Data Tiering in Heterogeneous Memory Systems – Dulloor et al. 2016

Another fantastic EuroSys 2016 paper for today, and one with results that are of great importance in understanding the cost and performance implications of the new generation of non-volatile memory (NVM) heading to our data centers soon. Furthermore, we also get some great insight into the amount of change that might be necessary in existing applications (e.g. in-memory datastores) to start taking effective advantage of the new hardware.

### Optimising applications for hybrid memory systems with X-Mem

X-Mem provides a modified version of the malloc API (xmalloc) that enables the programmer to specify a tag for the data structure being allocated. X-Mem then profiles a run of the application to determine the benefit of placing a given application data structure in DRAM vs NVM. This profiling step results in a tag-to-priority map which is then used by the X-MEm runtime to determine the optimal placement of data structures.

Here’s an example where the application has three data structures (tree, hash, and buffer) each with their own tag. Memory allocations for each of these data structures are managed by a separate jemalloc instance. The tags used by the application are assigned internal priorities used to decide placement.

We use a greedy algorithm to maximize the total benefit by first sorting the (memory) regions ino a list ordered by decreasing benefit, and then placing regions starting from the head of the list into DRAM until no more space is left in DRAM. This algorithm is optimal because any placement that does not include one of the chosen regions can be further improved by replacing a region not in our chosen set with the missing region.
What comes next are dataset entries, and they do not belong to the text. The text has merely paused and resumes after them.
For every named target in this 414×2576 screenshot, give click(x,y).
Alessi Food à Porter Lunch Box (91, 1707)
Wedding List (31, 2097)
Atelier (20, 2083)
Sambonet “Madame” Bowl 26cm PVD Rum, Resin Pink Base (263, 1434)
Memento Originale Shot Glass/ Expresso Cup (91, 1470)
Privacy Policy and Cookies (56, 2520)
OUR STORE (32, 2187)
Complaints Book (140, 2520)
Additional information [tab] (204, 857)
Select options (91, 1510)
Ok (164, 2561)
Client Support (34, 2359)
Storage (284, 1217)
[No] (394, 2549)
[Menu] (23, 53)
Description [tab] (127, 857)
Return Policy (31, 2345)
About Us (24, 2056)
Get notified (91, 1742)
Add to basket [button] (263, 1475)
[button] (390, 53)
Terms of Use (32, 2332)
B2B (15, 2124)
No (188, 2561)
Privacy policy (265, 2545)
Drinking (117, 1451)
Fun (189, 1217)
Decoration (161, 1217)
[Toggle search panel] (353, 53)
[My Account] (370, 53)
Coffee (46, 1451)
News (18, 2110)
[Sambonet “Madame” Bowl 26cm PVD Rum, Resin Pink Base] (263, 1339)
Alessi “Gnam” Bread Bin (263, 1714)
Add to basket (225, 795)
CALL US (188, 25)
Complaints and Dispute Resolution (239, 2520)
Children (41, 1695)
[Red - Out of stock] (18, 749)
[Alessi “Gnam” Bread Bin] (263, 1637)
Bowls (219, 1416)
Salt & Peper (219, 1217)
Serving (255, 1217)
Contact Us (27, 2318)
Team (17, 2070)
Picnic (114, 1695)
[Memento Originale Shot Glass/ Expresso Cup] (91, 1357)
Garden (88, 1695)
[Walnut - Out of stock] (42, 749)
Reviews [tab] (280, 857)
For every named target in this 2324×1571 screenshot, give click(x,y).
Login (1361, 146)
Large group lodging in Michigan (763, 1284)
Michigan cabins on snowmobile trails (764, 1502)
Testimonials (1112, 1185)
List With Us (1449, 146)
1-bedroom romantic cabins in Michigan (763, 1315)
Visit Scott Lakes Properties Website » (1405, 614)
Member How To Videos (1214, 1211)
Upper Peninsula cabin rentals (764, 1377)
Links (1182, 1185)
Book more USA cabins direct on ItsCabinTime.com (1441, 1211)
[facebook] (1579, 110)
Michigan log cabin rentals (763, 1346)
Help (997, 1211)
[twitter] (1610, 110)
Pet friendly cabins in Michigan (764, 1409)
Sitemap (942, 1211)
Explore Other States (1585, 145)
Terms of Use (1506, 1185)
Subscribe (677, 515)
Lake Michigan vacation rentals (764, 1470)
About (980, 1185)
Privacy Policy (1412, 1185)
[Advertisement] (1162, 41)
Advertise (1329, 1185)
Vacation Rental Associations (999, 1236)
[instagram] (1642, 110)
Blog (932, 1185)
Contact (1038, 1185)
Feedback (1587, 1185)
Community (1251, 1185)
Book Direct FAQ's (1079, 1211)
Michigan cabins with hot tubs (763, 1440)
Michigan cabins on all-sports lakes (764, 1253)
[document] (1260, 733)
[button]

Regions may migrate between DRAM and NVM at runtime as new memory regions are added. X-Mem reissues an mbind call with the desired mapping for the region, and lets the Linux operating system do the heavy lifting of actually migrating the pages. This process leaves the application-visible virtual addresses unchanged, so no modifications are needed to the application.

When assigning piorities to tags, the analysis needs to take into account not only the frequency of access to data structures, but also the access patterns. The latter is important because the processor works hard to hide latency, and the access patterns play a big role in how well it can do that.

The authors consider random, pointer chasing, and streaming access patterns. For random accesses , the processor can use its execution window to detect and issue multiple requests simultaneously. In pointer chasing, the processor issues random accesses but the address for each access depends on the loaded value of a previous one, forcing the processor to stall until the previous load is complete. In streaming access, the instruction stream consists of a striding access pattern that can be detected in advance by the prefetcher to issue the requests in advance.

In Figure 5 we vary the latency and bandwidth characteristics of memory in our NVM performance emulator (§5.1). Pointer chasing experiences the maximum amount of stall latency, equal to the actual physical latency to memory. In the case of random access, out-of-order execution is effective at hiding some of the latency to memory. In the case of streaming access, the prefetcher is even more effective at hiding latency to memory. The order of magnitude difference in the performance of these access patterns validates our observation that the frequency of accesses alone is not sufficient to determine the “hotness” of a data structure, and illustrates the need for the more sophisticated classification of memory accesses proposed in this paper.

There are of course many more details on the inner workings of X-Mem and the performance benefit calculations used to determine where to place data structures in the paper itself.